### SOURCE DOCUMENT:
>>>>>

In 1999, NIST unveiled its NIST-F1 clock, the U.S.’s first official timekeeper to use laser-cooled atoms. The cesium-based clock, built by NIST physicists Steve Jefferts and Dawn Meekhof (also former Wineland group members), was expected to neither gain nor lose a second in more than 100 million years. Jefferts and Tom Heavner then built NIST-F2, which debuted in 2014 and is three times as accurate. Both now serve as the U.S.’s primary frequency standards.
Meanwhile, many research groups around the world have made atomic clocks using laser-cooled ions and atoms. In 2014, NIST researchers made a laser-cooled rubidium-based atomic clock with a chamber the size of a coffee mug. Also in 2014, Jun Ye, a researcher at the joint NIST-University of Colorado institute JILA, built an optical-lattice-based clock out of cold strontium atoms that edged out the aluminum clock for the world’s most accurate timepiece. In 2016, researchers at the Physikalisch-Technische Bundesanstalt (PTB)—the German counterpart of NIST—announced an ytterbium-based single-ion optical clock more precise than the aluminum-ion clock, though less than Ye’s. Each group benefits from the advances of its competitors, and at the moment, experts say it’s not clear which atom or ion will eventually replace cesium as the basis for the world’s fundamental frequency standard.
But even before they replace today’s cesium clocks, the new generation of ultraprecise atomic clocks are starting to see applications far beyond timekeeping. GPS satellites use onboard atomic clocks to pinpoint locations on Earth to within a few meters, and could become even more precise as advances from labs like Wineland’s percolate into commercial technology. “Clocks have been used in navigation for centuries, and whenever anybody’s come along with a better clock, there’s always been a use for it,” Wineland says. “The quest for better navigation never goes away.”
Atomic clocks also could help monitor shifts in Earth’s tectonic plates or movements of underground water. Ultraprecise clocks also can be used to make fundamental physics measurements, an important activity for NIST researchers.

<<<<<

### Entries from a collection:

>>>>>

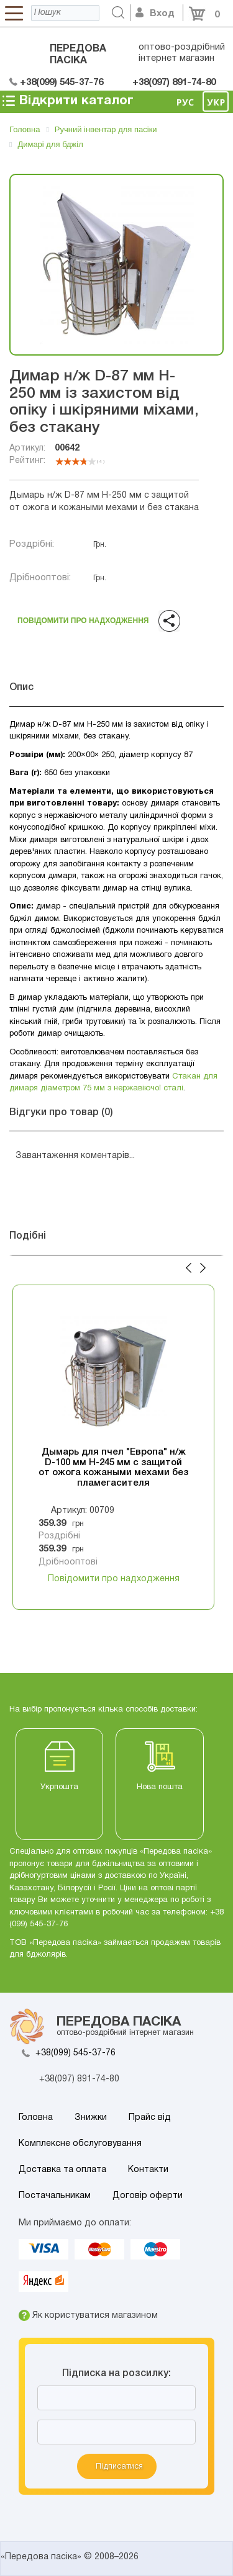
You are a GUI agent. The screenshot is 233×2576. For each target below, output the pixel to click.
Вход (155, 13)
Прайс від (150, 2118)
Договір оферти (147, 2196)
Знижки (91, 2118)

<<<<<

### THINGS TO DO:
1/ List every chemical element that the atomic clock text names as the basis of a clock.
2/ In the atomic clock text, how much more accurate is NIST-F2 than NIST-F1?

### THE RESPONSES:
1/ Cesium, rubidium, strontium, aluminum, ytterbium

2/ Three times as accurate